→ **WRITTEN REQUEST 1**:
Reproduce the entries from the line containing "Open the news" up to and including the line containing "click(x=227, y=110)", keeping the requests unchanged and multiplying each coordinate in the answers by 1.5, rounding to the nearest whole number with halves rounded up. Return only those lines.

Even if you have a modest investment in a single guitar...
Wear and tear will eventually take their toll on your guitar and your patience – breaking strings, going out of tune, scratchy electronics.... Now the question is, “what does a guitar setup cost?”
Before we get to that little detail, here’s a top ten list of benefits that come from the relatively minor investment in a pro guitar setup.
Let’s just say, it’s well worth the money.
10. The Instrument Retains It’s Value
Better made guitars and antique instruments, like anything in the collectible world, are simply more desirable if they’re in better condition. While an exceptional painting may hang for years not needing any significant maintenance, things that are mechanical – cars are good example – need regular maintenance to keep them functioning properly.
Food for thought: given the condition of an instrument that is in tip-top operating condition versus an identical one that’s got problems for the same price, which one is likely to sell?...
Regular trips to the guitar mechanic will help keep a significant investment from going south, and I’m not talking about your ex heading off to Brazil with the proceeds from selling your ’62 Tele because you got caught with your hand in the cookie jar.
Keeping that axe in as cherry a state as possible will maximize your investment – and perhaps even fund your divorce proceedings.
9. The Instrument Lasts Longer
Things wear out, no doubt, and getting a problem fixed early will save you grief and dollars. Time, friction and particularly pressure take their toll on guitars in an insidious way.
The imperceptible creep of the constant pressure from the strings is as about as nasty as it gets in debilitating a guitar. You might put a guitar away for a couple of months only to bring it out and find the strings high enough off the fretboard to consider finding an arrow to see if you can use the guitar as an archer’s set.
Or maybe the instrument has sat in a humid basement long enough to start seeing the tell-tale brown fuzz that forms around screw heads and small metal parts. They’ll seize up tighter than a camel’s butt in a sandstorm.
8. Keeping It Fresh
Bee stings are nasty, but have you ever been stung by a string? Snapping strings will easily pierce flesh or slap you so hard you’ll think you’ve been stung by a wasp. The shock is often followed by the most wonderful blue streaks of creative profanity. Not to mention you can have an eye taken out – no goggles please.
Then there’s sketchy electronics.
Do you know what a loose guitar jack does to a speaker with a couple hundred watts behind it? Nothing remotely good – sometimes we call it “catastrophic failure”. I’m sure you’ve heard it before.
Get that thing fixed!
7. Better Adjustability
Modern instruments are designed to be adjustable to accommodate variations in players styles and to cope with changes in environment. This does not mean it’s a “set it and forget it” luxury that’s been designed into your guitar. They’re there for a reason.

→ **MATERIAL TO PROCESS**:
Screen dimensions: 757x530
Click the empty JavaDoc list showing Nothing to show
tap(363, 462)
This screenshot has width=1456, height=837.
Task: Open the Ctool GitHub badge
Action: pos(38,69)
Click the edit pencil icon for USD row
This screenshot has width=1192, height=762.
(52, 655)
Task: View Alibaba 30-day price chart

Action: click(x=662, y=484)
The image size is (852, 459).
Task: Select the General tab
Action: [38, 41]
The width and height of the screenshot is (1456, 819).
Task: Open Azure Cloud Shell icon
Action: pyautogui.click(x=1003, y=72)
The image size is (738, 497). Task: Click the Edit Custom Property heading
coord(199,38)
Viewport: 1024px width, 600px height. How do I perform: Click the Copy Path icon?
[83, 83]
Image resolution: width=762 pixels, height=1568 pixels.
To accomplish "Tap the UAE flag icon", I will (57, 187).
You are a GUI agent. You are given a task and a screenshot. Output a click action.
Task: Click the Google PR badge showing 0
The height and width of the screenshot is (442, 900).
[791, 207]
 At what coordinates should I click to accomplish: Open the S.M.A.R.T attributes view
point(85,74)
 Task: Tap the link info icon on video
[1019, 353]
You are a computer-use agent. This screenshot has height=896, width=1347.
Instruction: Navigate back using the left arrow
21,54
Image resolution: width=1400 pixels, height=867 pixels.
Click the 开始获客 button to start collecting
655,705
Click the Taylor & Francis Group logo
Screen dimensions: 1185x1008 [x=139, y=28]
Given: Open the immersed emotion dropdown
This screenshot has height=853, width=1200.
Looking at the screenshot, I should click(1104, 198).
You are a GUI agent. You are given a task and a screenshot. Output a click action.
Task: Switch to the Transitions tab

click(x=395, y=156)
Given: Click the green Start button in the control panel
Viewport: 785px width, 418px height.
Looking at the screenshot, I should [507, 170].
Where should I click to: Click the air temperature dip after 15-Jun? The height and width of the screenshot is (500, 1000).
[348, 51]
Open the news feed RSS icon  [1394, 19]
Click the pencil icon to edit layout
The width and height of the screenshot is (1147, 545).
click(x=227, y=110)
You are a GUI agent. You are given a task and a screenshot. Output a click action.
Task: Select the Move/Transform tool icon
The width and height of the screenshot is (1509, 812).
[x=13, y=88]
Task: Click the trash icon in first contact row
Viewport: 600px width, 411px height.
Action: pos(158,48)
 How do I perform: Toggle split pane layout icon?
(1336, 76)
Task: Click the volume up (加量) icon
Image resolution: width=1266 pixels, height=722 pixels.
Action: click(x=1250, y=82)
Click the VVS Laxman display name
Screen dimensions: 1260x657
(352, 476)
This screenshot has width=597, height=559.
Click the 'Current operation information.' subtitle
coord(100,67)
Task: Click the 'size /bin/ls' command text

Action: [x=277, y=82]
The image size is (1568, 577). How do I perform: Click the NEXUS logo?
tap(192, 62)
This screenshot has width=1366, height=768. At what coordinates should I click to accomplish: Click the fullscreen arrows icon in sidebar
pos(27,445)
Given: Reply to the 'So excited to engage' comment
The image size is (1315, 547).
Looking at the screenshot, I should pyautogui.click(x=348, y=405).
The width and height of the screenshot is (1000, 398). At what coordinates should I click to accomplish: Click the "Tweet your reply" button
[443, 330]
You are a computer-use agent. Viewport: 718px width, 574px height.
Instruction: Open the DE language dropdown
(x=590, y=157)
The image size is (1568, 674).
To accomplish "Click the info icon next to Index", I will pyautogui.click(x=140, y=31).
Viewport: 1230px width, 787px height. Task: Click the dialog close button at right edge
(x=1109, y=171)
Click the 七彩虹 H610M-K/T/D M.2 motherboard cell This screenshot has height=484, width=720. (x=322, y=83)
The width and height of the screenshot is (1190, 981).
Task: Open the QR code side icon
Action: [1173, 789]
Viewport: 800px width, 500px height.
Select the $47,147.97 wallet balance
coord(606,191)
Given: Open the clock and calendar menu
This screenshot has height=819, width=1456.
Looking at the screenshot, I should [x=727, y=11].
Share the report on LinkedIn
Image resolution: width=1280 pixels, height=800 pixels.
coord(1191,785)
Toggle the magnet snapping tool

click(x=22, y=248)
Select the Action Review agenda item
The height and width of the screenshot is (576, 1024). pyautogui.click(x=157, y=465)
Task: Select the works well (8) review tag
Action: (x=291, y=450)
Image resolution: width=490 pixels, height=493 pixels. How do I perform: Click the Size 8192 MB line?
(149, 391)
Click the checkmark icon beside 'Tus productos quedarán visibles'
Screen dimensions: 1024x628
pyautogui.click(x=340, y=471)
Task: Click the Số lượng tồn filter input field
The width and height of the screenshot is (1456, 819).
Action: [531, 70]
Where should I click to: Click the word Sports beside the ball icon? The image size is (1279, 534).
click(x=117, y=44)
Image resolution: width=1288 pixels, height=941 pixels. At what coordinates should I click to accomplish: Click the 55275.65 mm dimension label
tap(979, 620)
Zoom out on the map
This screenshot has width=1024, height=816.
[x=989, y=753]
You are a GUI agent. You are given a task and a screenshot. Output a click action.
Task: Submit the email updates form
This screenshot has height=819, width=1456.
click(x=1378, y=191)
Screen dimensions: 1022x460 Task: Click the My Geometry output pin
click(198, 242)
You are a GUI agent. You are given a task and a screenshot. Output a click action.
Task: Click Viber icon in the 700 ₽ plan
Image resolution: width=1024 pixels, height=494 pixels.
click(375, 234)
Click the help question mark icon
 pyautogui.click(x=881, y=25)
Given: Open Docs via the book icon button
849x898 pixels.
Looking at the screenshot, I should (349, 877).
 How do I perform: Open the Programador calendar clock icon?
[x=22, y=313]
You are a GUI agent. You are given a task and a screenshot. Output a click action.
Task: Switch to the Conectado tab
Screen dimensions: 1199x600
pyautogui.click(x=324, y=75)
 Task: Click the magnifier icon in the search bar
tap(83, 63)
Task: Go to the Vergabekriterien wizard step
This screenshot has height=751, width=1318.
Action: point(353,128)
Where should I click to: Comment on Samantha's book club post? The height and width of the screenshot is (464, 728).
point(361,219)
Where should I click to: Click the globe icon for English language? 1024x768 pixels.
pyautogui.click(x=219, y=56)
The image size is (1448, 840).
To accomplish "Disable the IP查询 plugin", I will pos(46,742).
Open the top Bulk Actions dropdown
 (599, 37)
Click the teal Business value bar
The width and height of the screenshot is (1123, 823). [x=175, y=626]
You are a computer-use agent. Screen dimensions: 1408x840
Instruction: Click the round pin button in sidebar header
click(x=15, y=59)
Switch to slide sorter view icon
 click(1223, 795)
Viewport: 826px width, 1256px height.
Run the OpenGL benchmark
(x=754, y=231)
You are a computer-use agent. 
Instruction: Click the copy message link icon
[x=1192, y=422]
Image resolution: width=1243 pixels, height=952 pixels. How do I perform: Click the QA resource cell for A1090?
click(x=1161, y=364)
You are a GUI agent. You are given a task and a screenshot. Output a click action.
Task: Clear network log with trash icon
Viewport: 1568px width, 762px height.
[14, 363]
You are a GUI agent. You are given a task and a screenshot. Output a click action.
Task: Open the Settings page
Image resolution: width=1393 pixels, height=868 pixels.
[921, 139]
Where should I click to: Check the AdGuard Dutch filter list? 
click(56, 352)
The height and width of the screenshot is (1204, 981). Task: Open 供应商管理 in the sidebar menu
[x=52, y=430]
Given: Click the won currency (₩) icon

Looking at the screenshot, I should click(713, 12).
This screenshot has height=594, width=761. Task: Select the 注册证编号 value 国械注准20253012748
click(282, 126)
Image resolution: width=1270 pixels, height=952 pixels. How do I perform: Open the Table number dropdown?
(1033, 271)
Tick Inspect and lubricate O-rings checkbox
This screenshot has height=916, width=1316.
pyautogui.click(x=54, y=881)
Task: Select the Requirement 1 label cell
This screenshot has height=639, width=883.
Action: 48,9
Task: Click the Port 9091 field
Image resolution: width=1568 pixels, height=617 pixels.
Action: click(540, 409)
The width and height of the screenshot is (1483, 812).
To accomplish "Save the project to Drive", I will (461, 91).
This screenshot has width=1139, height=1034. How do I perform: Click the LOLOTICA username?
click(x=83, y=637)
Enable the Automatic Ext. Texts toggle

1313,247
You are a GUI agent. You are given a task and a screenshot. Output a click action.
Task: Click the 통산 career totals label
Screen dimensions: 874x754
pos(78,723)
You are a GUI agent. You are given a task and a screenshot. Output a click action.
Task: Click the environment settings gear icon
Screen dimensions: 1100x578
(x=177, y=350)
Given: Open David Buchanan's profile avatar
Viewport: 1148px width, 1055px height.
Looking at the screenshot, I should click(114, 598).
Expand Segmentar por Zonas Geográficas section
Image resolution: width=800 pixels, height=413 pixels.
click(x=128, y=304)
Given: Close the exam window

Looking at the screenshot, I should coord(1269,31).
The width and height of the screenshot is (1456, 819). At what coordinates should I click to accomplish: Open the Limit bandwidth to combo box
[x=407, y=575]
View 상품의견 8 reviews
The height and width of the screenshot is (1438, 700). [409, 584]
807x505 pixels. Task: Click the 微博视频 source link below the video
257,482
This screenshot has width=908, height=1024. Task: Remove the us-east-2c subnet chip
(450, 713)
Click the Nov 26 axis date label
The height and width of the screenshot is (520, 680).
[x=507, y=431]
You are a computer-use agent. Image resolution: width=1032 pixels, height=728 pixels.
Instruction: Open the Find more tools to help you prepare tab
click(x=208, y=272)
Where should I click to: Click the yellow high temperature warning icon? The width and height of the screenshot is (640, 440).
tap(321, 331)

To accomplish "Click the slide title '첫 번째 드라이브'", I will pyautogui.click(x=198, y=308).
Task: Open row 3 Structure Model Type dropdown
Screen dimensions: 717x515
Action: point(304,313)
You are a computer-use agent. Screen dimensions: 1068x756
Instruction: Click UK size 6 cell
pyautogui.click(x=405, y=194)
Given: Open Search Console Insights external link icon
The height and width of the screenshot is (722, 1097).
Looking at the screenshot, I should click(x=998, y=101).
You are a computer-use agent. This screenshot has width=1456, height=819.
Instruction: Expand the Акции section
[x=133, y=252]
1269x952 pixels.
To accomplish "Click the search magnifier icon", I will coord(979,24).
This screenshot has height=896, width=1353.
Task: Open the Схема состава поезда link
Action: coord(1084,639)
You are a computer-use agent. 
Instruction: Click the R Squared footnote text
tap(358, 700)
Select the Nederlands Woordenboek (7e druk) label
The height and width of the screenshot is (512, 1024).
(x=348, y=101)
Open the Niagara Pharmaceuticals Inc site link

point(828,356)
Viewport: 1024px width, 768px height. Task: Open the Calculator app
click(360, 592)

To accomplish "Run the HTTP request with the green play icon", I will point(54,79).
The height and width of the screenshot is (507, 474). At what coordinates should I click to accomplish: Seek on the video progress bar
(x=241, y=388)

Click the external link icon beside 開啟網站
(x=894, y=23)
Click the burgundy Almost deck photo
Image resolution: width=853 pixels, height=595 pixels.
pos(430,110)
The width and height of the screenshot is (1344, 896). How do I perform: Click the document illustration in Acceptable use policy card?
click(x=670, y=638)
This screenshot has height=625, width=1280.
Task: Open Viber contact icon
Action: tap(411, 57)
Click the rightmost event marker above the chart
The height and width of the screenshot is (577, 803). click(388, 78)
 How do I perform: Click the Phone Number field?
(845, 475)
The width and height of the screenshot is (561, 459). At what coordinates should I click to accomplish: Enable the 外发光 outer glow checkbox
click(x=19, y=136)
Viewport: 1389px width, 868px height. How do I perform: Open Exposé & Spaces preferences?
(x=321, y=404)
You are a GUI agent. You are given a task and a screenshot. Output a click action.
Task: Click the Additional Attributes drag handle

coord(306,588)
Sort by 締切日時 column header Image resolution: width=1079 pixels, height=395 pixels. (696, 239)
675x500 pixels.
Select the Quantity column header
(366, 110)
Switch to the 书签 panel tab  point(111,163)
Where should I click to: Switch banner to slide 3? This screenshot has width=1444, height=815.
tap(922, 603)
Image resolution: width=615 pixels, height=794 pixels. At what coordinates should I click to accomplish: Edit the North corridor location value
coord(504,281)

→ **WRITTEN REQUEST 2**:
Transcribe the passage of the guitar setup text from "Before we get" up to and including "worth the money.".

→ **WRITTEN REPLY 1**:
Open the news feed RSS icon  [2091, 29]
Click the pencil icon to edit layout
The width and height of the screenshot is (1147, 545).
click(x=341, y=165)

→ **WRITTEN REPLY 2**:
Before we get to that little detail, here’s a top ten list of benefits that come from the relatively minor investment in a pro guitar setup.
Let’s just say, it’s well worth the money.